■ READING TEXT
########

A research team led by Prof. YANG Kai at the Institute of Physics, Chinese Academy of Sciences (IOP, CAS), in collaboration with Prof. FERNÁNDEZ-ROSSIER Joaquín from International Iberian Nanotechnology Laboratory, has demonstrated all-electrical control of quantum interference in individual atomic spins on a surface, opening new possibilities for fast and robust quantum-state manipulation at the atomic scale.

Quantum interference is a hallmark of the wave-like behavior of quantum particles. It arises when a system exists in a superposition of states, with the relative phases producing constructive or destructive interference. A prominent example is Landau-Zener-Stückelberg-Majorana (LZSM) interference, which occurs when a two-level system is repeatedly driven through an energy-level anticrossing, leading to multiple non-adiabatic transitions and controllable interference patterns. This mechanism is a powerful tool for fast and reliable quantum control, but it remains a significant challenge to achieve tunable LZSM interference in an atomic-scale quantum architecture—where multiple spins can be precisely assembled and controllably coupled on demand.

########

■ TASK LIST
1/ In the quantum interference article, at which institution does Prof. Fernández-Rossier Joaquín work?
2/ Write the next part of the quantum interference article, picking up after its final sentence.

■ DATA LINES

########

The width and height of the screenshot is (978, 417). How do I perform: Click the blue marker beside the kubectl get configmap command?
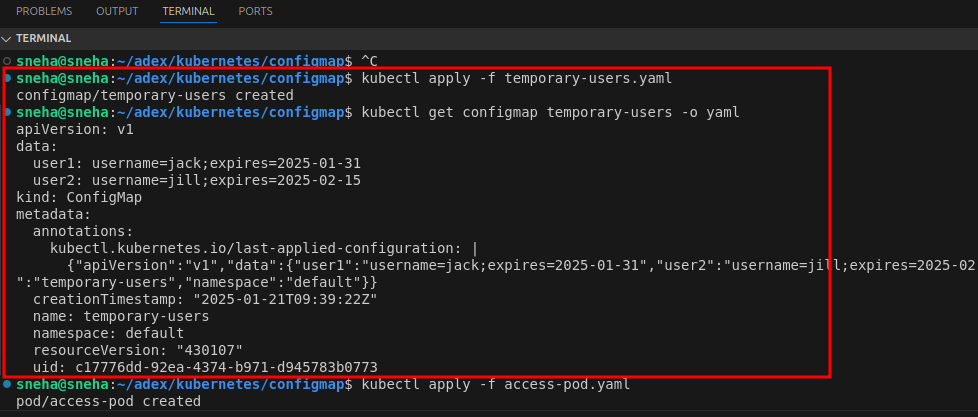[x=8, y=112]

########

■ RESULTS OF THE TASKS
1/ International Iberian Nanotechnology Laboratory

2/
Using a custom-built advanced microscope known as Electron Spin Resonance-Scanning Tunnelling Microscope (ESR-STM), the team developed an all-electrical method to control LZSM quantum interference in individual and coupled atomic spins on insulating films (Figure 1). By modulating atomically confined tip-atom interactions with strong electric fields, they rapidly drive spin states through anticrossings and observe rich interference patterns, including multiphoton resonances and signatures of spin-transfer torque. Multi-level LZSM spectra of coupled spins reveal how many-body energy landscapes shape quantum dynamics. These results open new avenues for all-electrical quantum manipulation in spin-based quantum processors in the strongly driven regime.

This study entitled "Electrically tunable quantum interference of atomic spins on surfaces" was published in Nature Communications.

This work was supported by the National Natural Science Foundation of China, the Beijing Natural Science Foundation, the National Key R&D Program of China, and the Chinese Academy of Sciences.

Figure 1. Quantum interference observed in a single spin and a pair of interacting spins. (Image by Institute of Physics)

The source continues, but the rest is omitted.